Jason Boog of GalleyCat has taken a look at an essay by agent Andrew Wylie coming out in the new issue of WSJ Magazine. Wylie, Boog reports, is concerned about the quality issue in publishing, noting that even with all the self-publishing options available, editors and other quality controllers are an essential part of the process.

Here’s an excerpt: “The devaluation of quality editing and writing is sad and it’s inevitable. Each house has a large number of titles to publish, and with a difficult economy, fewer people to handle the publications. But publishers need to become smaller, leaner, and they will have to learn new disciplines. The whole one-year publication process must be reduced.”

At first glance, this might seem a little ironic. Wylie is the agent who caused a big uproar last year when he announced he was starting his own backlist e-publishing company. But the backlist titles he would have published (if he had not subsequently cut deals with most or all of the publishers of the print editions of those backlist books) had already been through the complete editorial process, so editorial concerns would not apply.

Wylie is talking about writing and editorial quality here, but perhaps a more urgent issue for big publishers who already have the editorial side of things covered is the matter of e-book quality. As both Joanna and I have pointed out, the state of commercial e-book quality these days is kind of a mess, and it seems to take heroic measures on the parts of both authors and readers in order to get anything done about it. And that’s with the slowness of the current “one-year publication process,” which Wylie wants publishers to shorten. Perhaps it might be best if publishers focused their attention on improving the quality of their e-books instead.

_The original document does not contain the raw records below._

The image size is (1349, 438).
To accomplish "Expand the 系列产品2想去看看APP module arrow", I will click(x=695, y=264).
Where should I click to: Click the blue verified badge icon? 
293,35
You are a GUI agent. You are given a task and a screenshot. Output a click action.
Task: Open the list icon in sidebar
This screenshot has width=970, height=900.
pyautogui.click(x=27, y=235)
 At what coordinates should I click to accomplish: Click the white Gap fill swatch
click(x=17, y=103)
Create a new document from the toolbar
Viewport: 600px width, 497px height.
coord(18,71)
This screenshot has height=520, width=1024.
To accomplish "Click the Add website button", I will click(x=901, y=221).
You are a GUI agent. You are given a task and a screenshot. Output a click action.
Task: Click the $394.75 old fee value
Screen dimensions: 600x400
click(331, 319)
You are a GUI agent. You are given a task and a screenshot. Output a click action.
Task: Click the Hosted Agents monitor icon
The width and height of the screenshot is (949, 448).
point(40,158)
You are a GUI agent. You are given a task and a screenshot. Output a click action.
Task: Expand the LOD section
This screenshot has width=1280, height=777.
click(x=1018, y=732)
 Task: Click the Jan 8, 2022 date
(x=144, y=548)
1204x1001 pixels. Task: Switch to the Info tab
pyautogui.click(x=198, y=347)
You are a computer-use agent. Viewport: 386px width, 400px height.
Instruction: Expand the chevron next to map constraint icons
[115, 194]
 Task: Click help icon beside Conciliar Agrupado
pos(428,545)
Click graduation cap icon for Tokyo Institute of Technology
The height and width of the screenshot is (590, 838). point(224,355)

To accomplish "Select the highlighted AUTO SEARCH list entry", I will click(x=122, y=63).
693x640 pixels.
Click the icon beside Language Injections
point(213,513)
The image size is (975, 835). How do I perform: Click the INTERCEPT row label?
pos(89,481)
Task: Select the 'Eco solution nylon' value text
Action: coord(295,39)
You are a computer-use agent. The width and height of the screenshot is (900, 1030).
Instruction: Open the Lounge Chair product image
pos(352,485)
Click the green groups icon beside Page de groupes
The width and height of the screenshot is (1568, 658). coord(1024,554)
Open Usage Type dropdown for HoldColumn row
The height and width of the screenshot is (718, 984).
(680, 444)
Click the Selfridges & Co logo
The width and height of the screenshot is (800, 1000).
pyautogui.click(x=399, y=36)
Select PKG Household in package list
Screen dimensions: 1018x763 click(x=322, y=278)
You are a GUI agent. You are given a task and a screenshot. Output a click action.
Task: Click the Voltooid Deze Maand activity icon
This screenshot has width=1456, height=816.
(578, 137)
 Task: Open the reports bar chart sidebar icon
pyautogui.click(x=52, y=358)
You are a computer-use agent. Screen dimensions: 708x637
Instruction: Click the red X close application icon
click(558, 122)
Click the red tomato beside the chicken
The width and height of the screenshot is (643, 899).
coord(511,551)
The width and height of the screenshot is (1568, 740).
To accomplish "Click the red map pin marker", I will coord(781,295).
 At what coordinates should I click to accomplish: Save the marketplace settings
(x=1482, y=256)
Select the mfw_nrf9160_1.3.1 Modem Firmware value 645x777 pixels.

I’m reminded of the old adage that something can be “fast, cheap, or good: pick any two”.  If Wylie wants publishing to become both fast and good, then I doubt it will be cheap.

3 COMMENTS

  1. Fast good cheap – you only get two. That’s kind of an old industry paradigm. Faster, better, cheaper – you get them all is where we are today. One of the reasons people self publish is the timelines for traditional publishing. As I understand it, if you spend a year writing and revising, you can easily spend another year waiting to get a deal. When you get a deal, another year before it hits the book shelves. In 3 years a self publisher can put out at least 3 books – Faster and Cheaper – and they can still have it edited – Better.